Task inputs –

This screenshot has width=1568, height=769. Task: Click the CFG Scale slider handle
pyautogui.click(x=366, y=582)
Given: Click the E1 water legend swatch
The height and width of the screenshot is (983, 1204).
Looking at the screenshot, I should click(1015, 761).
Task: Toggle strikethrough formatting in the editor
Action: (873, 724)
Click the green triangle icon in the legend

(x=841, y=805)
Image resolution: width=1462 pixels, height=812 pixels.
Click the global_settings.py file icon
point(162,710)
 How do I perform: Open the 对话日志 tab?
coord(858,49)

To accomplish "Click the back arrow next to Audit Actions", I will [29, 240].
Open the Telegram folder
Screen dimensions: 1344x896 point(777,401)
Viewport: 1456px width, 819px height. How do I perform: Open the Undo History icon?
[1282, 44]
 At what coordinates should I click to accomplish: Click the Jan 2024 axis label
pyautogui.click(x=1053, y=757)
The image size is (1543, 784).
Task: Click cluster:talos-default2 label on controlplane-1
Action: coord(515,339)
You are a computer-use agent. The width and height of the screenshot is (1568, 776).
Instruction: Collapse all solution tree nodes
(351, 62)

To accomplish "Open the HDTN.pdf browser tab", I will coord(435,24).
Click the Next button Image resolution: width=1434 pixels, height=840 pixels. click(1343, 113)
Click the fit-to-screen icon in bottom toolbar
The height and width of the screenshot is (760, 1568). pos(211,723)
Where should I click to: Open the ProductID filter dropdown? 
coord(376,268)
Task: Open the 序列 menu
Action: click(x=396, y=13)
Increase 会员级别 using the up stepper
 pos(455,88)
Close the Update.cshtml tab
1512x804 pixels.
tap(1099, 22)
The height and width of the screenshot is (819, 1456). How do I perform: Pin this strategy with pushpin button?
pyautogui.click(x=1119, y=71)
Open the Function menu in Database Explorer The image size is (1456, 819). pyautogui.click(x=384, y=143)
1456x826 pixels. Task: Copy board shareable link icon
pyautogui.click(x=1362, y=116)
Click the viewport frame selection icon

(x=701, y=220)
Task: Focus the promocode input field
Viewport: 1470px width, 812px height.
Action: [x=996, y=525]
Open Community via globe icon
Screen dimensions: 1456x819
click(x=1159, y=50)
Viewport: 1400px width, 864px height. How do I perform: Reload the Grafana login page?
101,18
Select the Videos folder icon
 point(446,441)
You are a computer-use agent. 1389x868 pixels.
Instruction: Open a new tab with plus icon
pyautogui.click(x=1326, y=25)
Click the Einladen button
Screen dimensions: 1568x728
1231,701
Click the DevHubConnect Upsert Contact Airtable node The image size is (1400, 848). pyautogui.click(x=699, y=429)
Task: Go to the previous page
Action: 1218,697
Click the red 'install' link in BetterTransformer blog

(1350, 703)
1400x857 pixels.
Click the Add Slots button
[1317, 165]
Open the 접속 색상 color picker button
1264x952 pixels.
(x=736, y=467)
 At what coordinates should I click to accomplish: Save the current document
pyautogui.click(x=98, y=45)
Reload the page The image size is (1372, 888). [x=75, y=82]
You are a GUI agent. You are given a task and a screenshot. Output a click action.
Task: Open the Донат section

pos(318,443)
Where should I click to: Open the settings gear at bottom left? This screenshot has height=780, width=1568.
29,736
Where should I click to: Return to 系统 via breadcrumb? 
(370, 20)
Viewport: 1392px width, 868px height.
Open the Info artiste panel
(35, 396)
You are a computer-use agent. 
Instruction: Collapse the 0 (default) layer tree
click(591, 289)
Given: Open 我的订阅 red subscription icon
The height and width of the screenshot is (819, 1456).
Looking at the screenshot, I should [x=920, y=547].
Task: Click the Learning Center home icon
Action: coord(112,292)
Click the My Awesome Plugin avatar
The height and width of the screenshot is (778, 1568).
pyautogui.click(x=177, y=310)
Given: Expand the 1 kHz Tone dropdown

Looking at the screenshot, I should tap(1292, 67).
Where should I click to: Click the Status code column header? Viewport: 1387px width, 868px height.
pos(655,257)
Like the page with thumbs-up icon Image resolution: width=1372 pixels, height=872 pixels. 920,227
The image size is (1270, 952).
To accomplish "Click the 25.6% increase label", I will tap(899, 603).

Task to carry out –
Please quote exactly the lines from the one containing "Task: Open the Донат section" through the last line of the records above, both included, and nothing else.

Solution –
Task: Open the Донат section

pos(318,443)
Where should I click to: Open the settings gear at bottom left? This screenshot has height=780, width=1568.
29,736
Where should I click to: Return to 系统 via breadcrumb? 
(370, 20)
Viewport: 1392px width, 868px height.
Open the Info artiste panel
(35, 396)
You are a computer-use agent. 
Instruction: Collapse the 0 (default) layer tree
click(591, 289)
Given: Open 我的订阅 red subscription icon
The height and width of the screenshot is (819, 1456).
Looking at the screenshot, I should [x=920, y=547].
Task: Click the Learning Center home icon
Action: coord(112,292)
Click the My Awesome Plugin avatar
The height and width of the screenshot is (778, 1568).
pyautogui.click(x=177, y=310)
Given: Expand the 1 kHz Tone dropdown

Looking at the screenshot, I should tap(1292, 67).
Where should I click to: Click the Status code column header? Viewport: 1387px width, 868px height.
pos(655,257)
Like the page with thumbs-up icon Image resolution: width=1372 pixels, height=872 pixels. 920,227
The image size is (1270, 952).
To accomplish "Click the 25.6% increase label", I will tap(899, 603).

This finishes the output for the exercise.